What Is Schedule A

Schedule A is a U.S. income tax form that is used by taxpayers to report itemized deductions, which can help reduce an individual's federal tax liability. 

The Schedule A form is attached as an optional supplement to the standard 1040 form for U.S. taxpayers paying annual income taxes. Itemized deductions serve as an alternative to claiming a standard deduction for tax returns, and the individual taxpayer can apply for deductions with whichever option will elicit the biggest returns.

What You Can Itemize

Like the standard tax returns, itemized deductions are subtracted from the adjusted gross income (AGI) to derive an individual's taxable income. Schedule A forms allow taxpayers to itemize taxes within six designated categories:

  • Medical and Dental Expenses
  • Taxes You Paid
  • Interest You Paid
  • Gifts to Charity
  • Casualty and Theft Losses (but only if property is located in a federally declared disaster area)
  • Other Itemized Deductions

Schedule A comes with detailed instructions explaining which of your expenses are deductible and where you should list them on the form. 

Note that a number of deductions that used to be available to taxpayers no longer are, under the tax legislation passed in 2017. These include deductions for tax preparation costs, casualty and theft losses not in a disaster area and what were then called "miscellaneous deductions," including job expenses not reimbursed by your employer.

Does Itemizing Taxes Pay Off?

Most taxpayers do not itemize their deductions, electing instead to file at the standard deduction rate in which the taxpayer simply subtracts the standard deductions for their filing status to reach their AGI. For most taxpayers, it doesn't help their bottom line to personally itemize their potentially deductible expenses, and it saves them the trouble of keeping track of every possible deductible expense over the course of a year. In addition, under the new tax law, the standard deduction nearly doubled, making it much more difficult to accumulate enough itemized deductions to exceed the limit.

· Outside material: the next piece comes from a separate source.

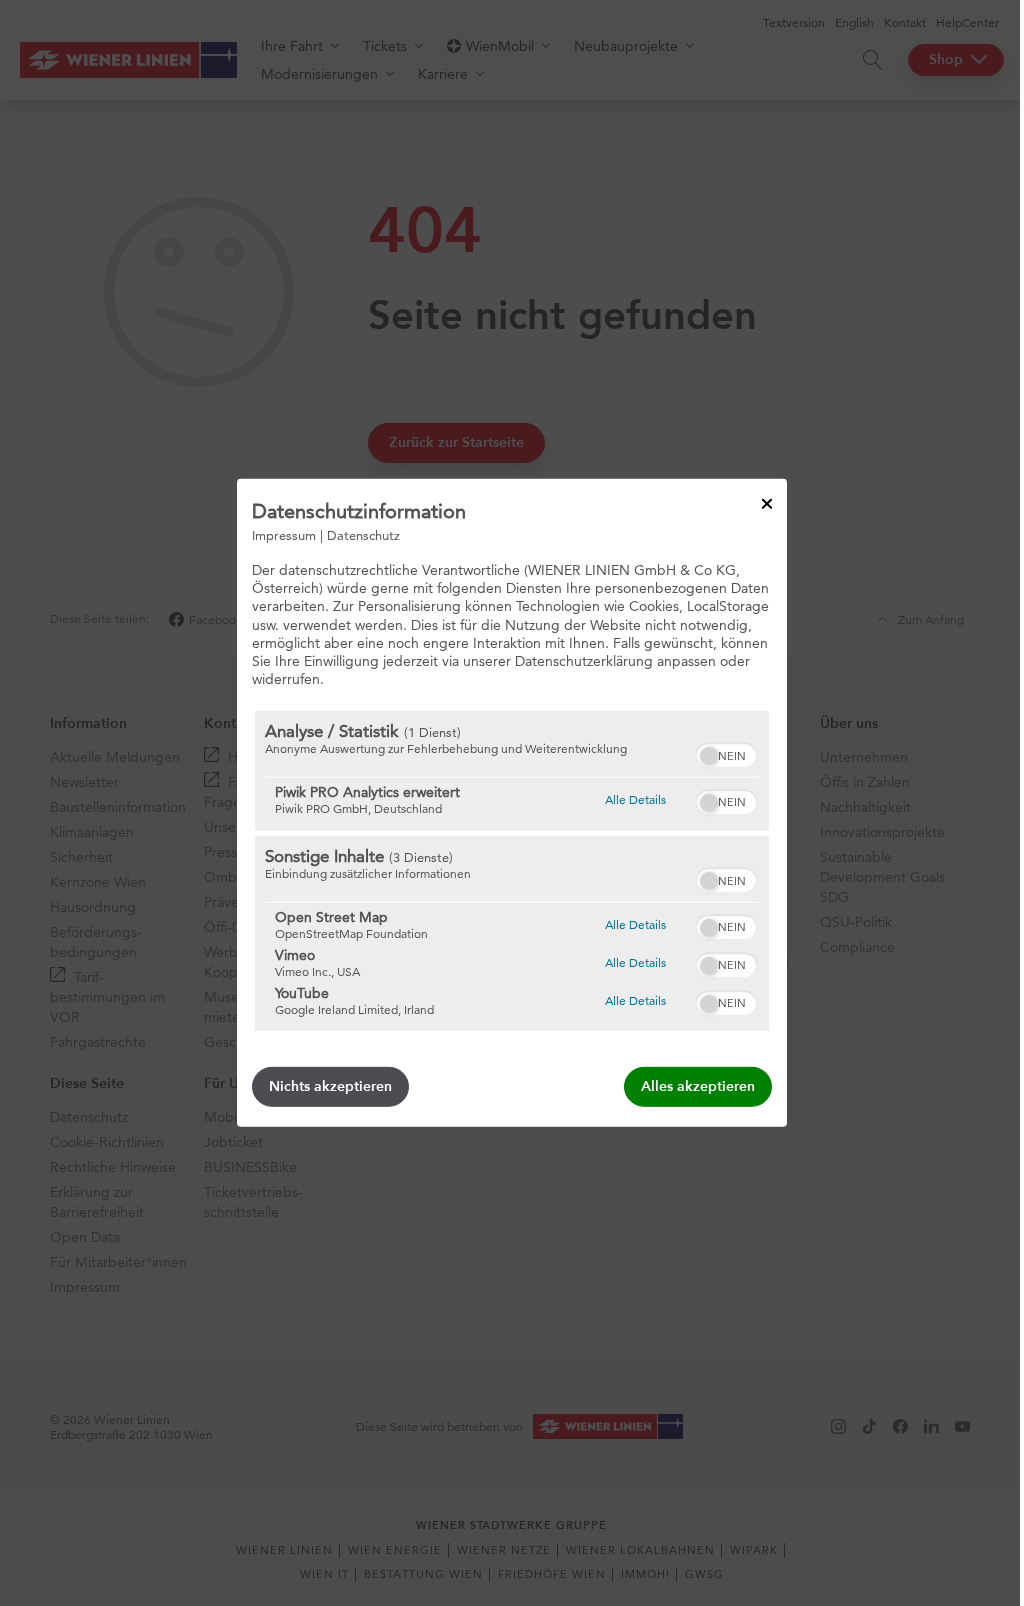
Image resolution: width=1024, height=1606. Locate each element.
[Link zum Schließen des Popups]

If you do choose to itemize your deductions, make sure to have documentation of your deductible payments: receipts, invoices, check stubs, etc. Furthermore, the standard deduction rate cannot be adjusted once an individual's tax returns have been filed, unless a taxpayer's filing status changes. Itemized deductions, however are subject to adjustment by the Internal Revenue Service (IRS), so applying with the standard deduction rate is predictable.

Who Benefits Most

Generally speaking, individuals on higher tax brackets have more to gain from itemizing their deductions. For example, many people list interest on a mortgage payment as a large deductible in the "interest you paid" section. Obviously, a wealthier homeowner will have paid more interest on their home than a poorer one. Under the new tax bill, however, the amount of that is deductible has dropped to mortgage interest on loans of $750,000. For the previous $1 million limit to apply, the loan must have been taken out before Dec.16, 2017 has

Individuals will opt for itemized deductions if the sum of qualified expenses is more than the fixed amount provided under the standard deduction. For many taxpayers, mortgage interest is a good benchmark for deciding whether or not to use the standard deduction. If your annual mortgage interest (which should be made available to you by your bank) is higher than the standard deduction rate (which in 2018 is $12,000 for a single tax filer), it is already to your advantage to itemize deductions instead of filing for the standard deduction for your tax bracket.The new limit makes it much less likely that itemizing will be worth it, however.

Gifts to charity, another deductible expense, are also more likely to occur among individuals in higher income brackets. However, many potential deductible expenses – for example, medical payments or uninsured asset loss due to theft or destruction in a federal disaster zone – are unpredictable. Each taxpayer should decide how to calculate their tax deductions on a yearly basis.